Two vulnerabilities in this group — one in the Tinyroxy HTTP proxy daemon and another in the stb_vorbis.c file library — could lead to arbitrary code execution, earning both issues a CVSS score of 9.8 out of 10. While we were unable to reach the maintainers, the Tinyroxy maintainers have since patched the issue.  

Another zero-day exists in the Milesight UR32L wireless router. 

These vulnerabilities have all been disclosed in adherence to Cisco’s third-party vulnerability disclosure timeline after the associated vendors did not meet the 90-day deadline for a patch or communication.  

For Snort coverage that can detect the exploitation of these vulnerabilities, download the latest rule sets from Snort.org, and our latest Vulnerability Advisories are always posted on Talos Intelligence’s website.  

Use-after-free vulnerability in Tinyproxy daemon 

Discovered by Dimitrios Tatsis. 

The Tinyproxy HTTP proxy daemon contains a vulnerability that could lead to arbitrary code execution. 

Tinyproxy is meant to be used in smaller networking environments.

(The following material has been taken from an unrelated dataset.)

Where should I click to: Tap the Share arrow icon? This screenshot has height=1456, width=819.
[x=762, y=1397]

It was originally released more than a dozen years ago.  

A use-after-free vulnerability, TALOS-2023-1889 (CVE-2023-49606), exists in the `Connection` header provided by the client. An adversary could make an unauthenticated HTTP request to trigger this vulnerability, setting off the reuse of previously freed memory, which leads to memory corruption and could lead to remote code execution. This issue has been patched, though Talos initially released it as a zero-day when no patch was available.

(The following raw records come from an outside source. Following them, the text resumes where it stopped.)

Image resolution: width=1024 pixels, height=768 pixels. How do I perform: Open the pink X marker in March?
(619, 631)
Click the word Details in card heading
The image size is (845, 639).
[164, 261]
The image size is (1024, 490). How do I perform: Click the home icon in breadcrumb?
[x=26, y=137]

Milesight UR32L firmware update vulnerability 

Discovered by Francesco Benvenuto. 

The Milesight UR32L wireless router contains a vulnerability that could force the device to implement any firmware update, regardless of its legitimacy.  

TALOS-2023-1852 (CVE-2023-47166) exists because the UR32L, an industrial cellular router, never checks the validity of the uploaded firmware. This could allow an adversary to upgrade the router with arbitrary firmware they created. 

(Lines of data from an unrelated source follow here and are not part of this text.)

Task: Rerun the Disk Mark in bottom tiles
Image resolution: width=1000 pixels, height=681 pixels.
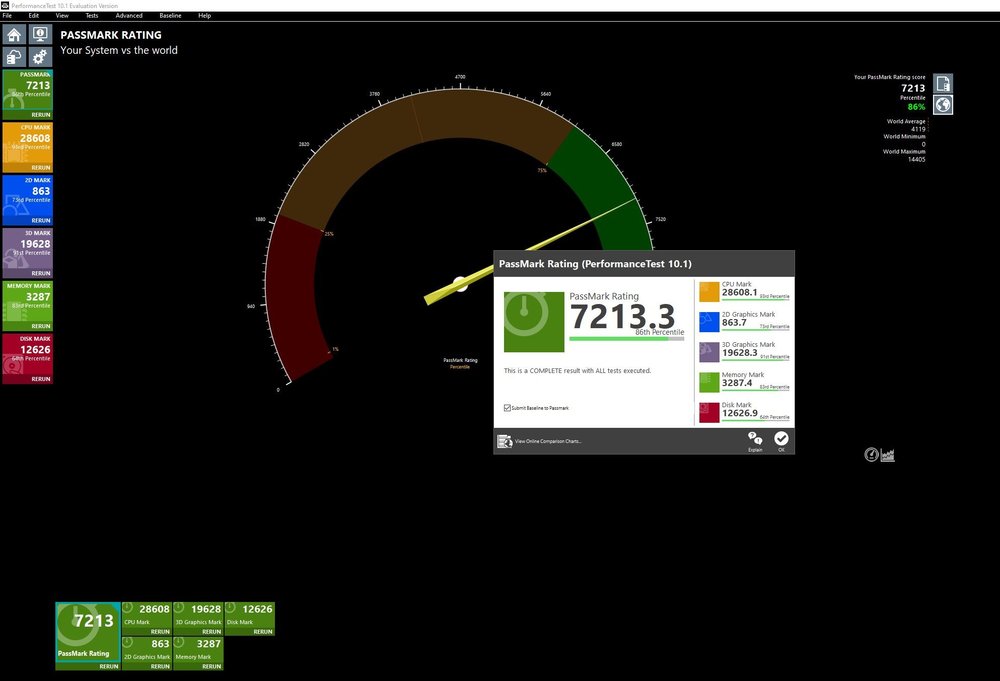Action: pos(262,632)
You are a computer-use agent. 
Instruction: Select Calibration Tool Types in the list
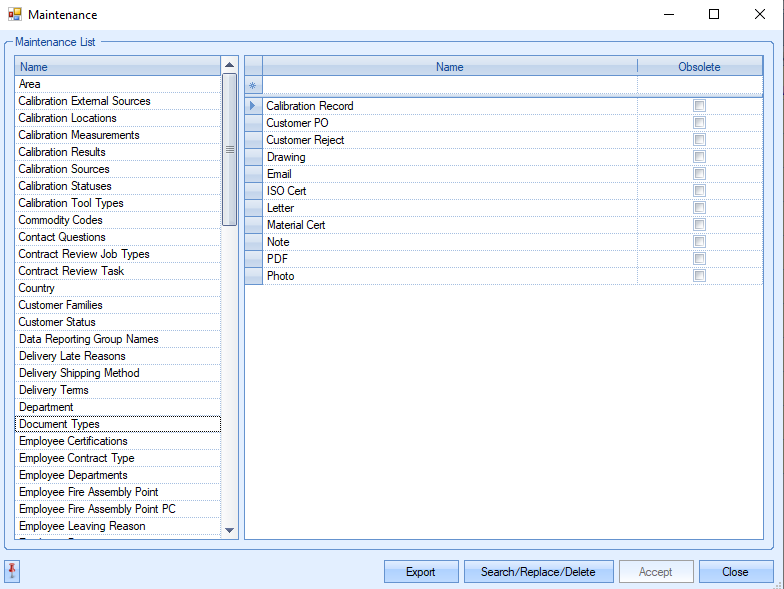point(71,203)
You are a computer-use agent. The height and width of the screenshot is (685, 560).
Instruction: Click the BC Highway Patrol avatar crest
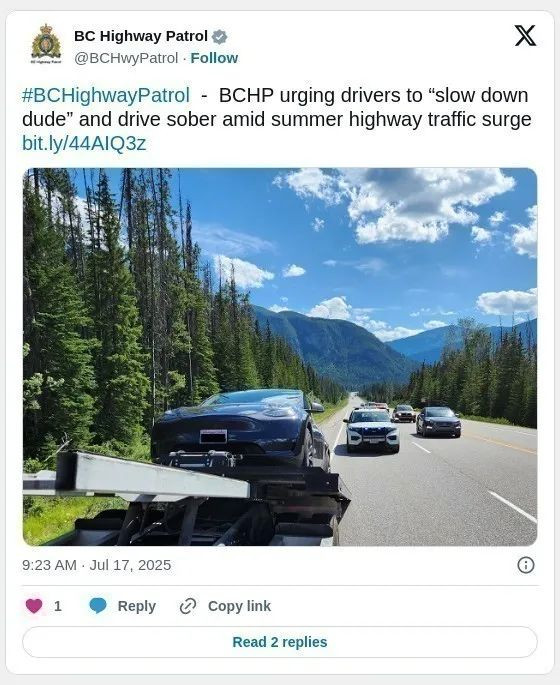pyautogui.click(x=46, y=44)
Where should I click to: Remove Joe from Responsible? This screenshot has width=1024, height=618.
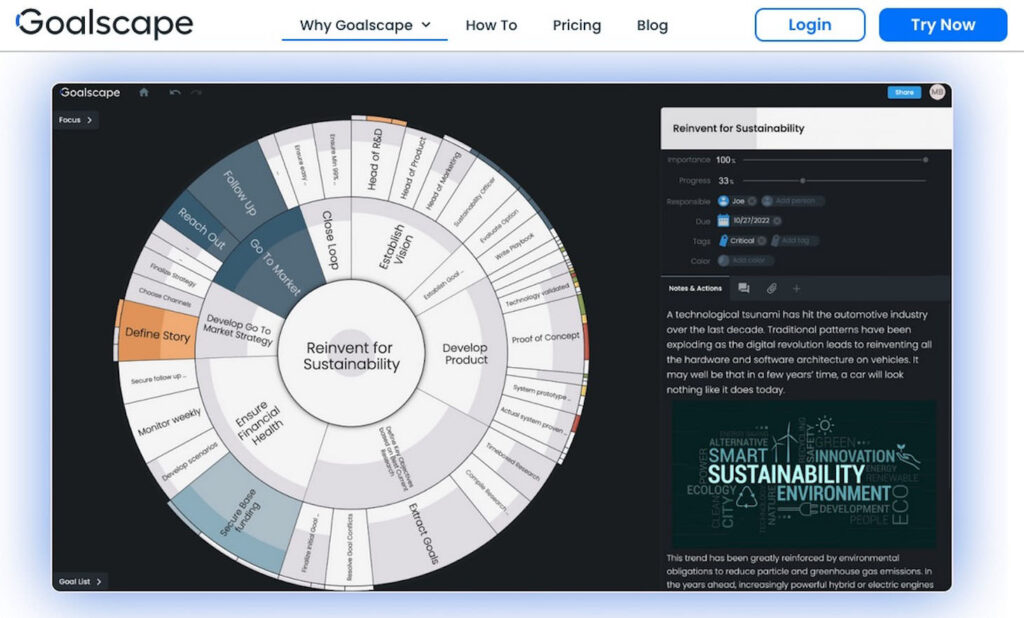click(x=752, y=201)
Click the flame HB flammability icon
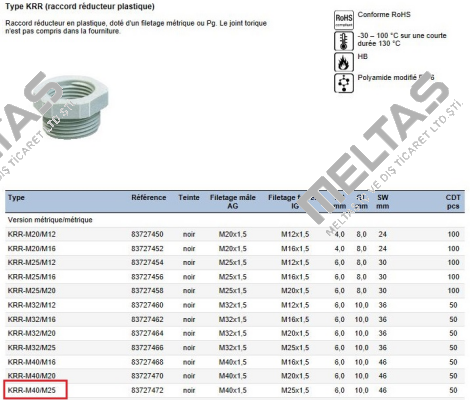The image size is (470, 400). click(x=344, y=62)

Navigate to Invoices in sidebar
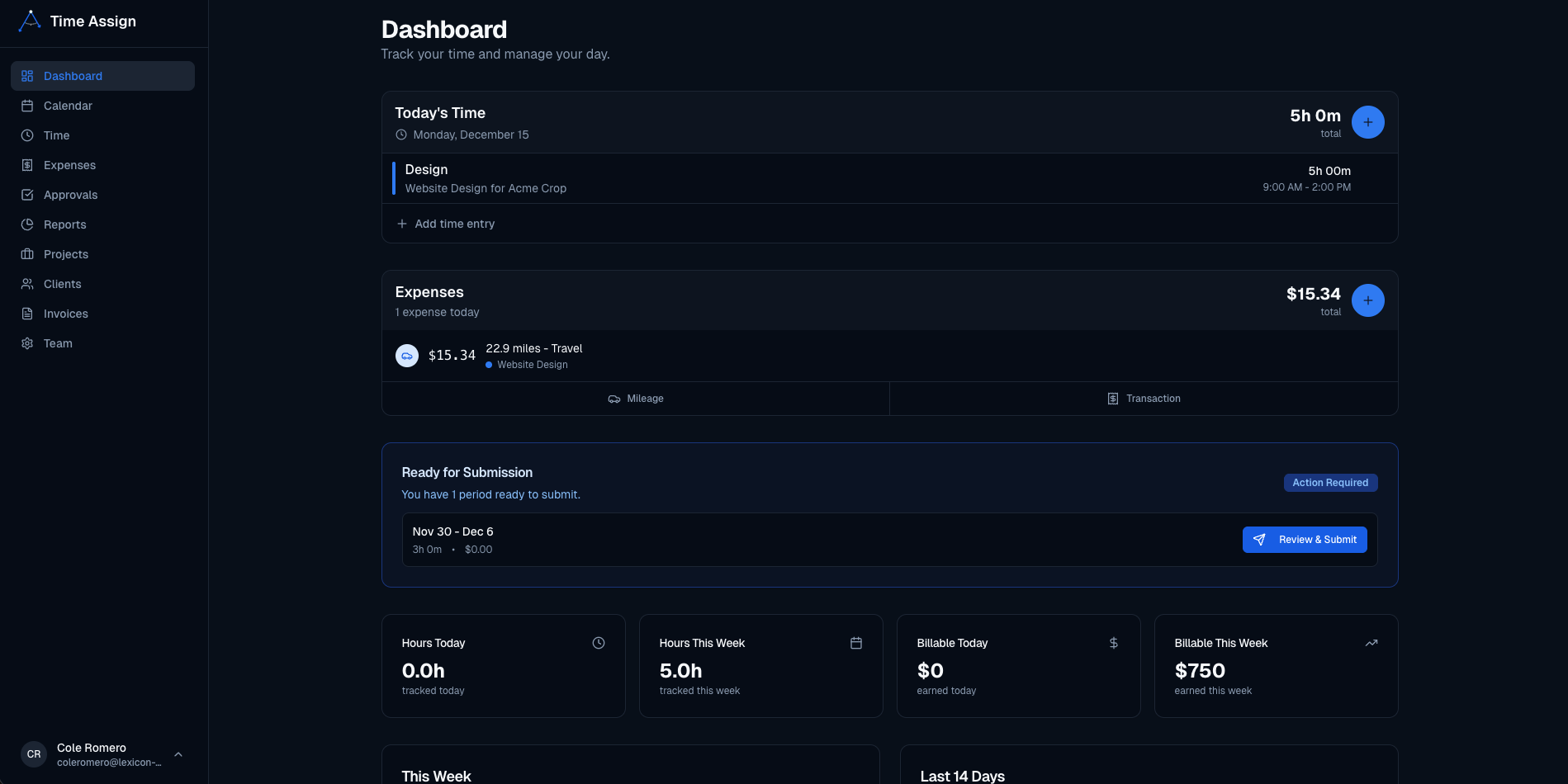pos(65,314)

Talos has previously covered how an adversary could chain together several other vulnerabilities in the UR32L to completely take over the device. Talos released 22 security advisories in July 2023, nine of which have a CVSS score greater than 8. 

Buffer overflow vulnerability in open-source single-header file library could lead to arbitrary code execution 

Discovered by Emmanuel Tacheau. 

A heap-based buffer overflow vulnerability exists in the comment functionality of stb _vorbis.c, an open-source, single-header file library used to decode Ogg Vorbis non-proprietary audio files. Ogg Vorbis is an open-source, patent- and royalty-free, general-purpose compressed audio format. 

TALOS-2023-1846 (CVE-2023-47212) is triggered if an adversary sends the target a specially crafted .ogg file, which can lead to an out-of-bounds write. With enough heap grooming, an adversary could use this vulnerability to achieve arbitrary code execution.